══ TEXT PASSAGE
2 December 2009
Old blogpost
Blog post from SoclogI posted this when I was 15 on another blog, that was about 1 - 2 years ago (not exactly sure when) and I gotta warn you it's just shit, but anyhow here it goes:
"This world we call "home" isn't such a good place to live in afterall, nothing is really worth living for and if you do have anything to live for: it will disappear. One of the things that keeps mankind on this earth is love for someone else, but the chances of finding a counterpart that feels the same for you is like one in a million, as my good friend described it: "Love is like a treasure hunt - You can keep on fighting all life to get to the treasure, some even get to it, but they still get lost on the way back and lose it." Now that love has abanndoned me time after time I just can't keep on searching for the treasure - which I'm not likely to ever find again - for it is tearing me apart, bit by bit far more every day. My dear friend who I've only met once in life also said: "Love is like Russian Roulette - You have one small chance of surviving, otherwise it just kills you." I'm really tired of living in the background, all alone with no one to talk to, no one to comfort me, no one that understands.
════
══ DATA RECORDS
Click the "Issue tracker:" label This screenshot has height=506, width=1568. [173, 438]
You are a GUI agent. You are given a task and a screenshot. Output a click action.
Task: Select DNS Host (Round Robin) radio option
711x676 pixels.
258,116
════
◆ YOUR INSTRUCTIONS:
Decide whether each statement agrees with the blog post, answering yes or no and quoting the words of the text that decide it. (a) The writer first posted it at age 15. (b) A friend compares love to a game of chess. (c) The writer has met this friend many times.

◆ TASK OUTPUT:
(a) Yes: "posted this when I was 15 on another blog"
(b) No: "Love is like Russian Roulette"
(c) No: "My dear friend who I've only met once in life"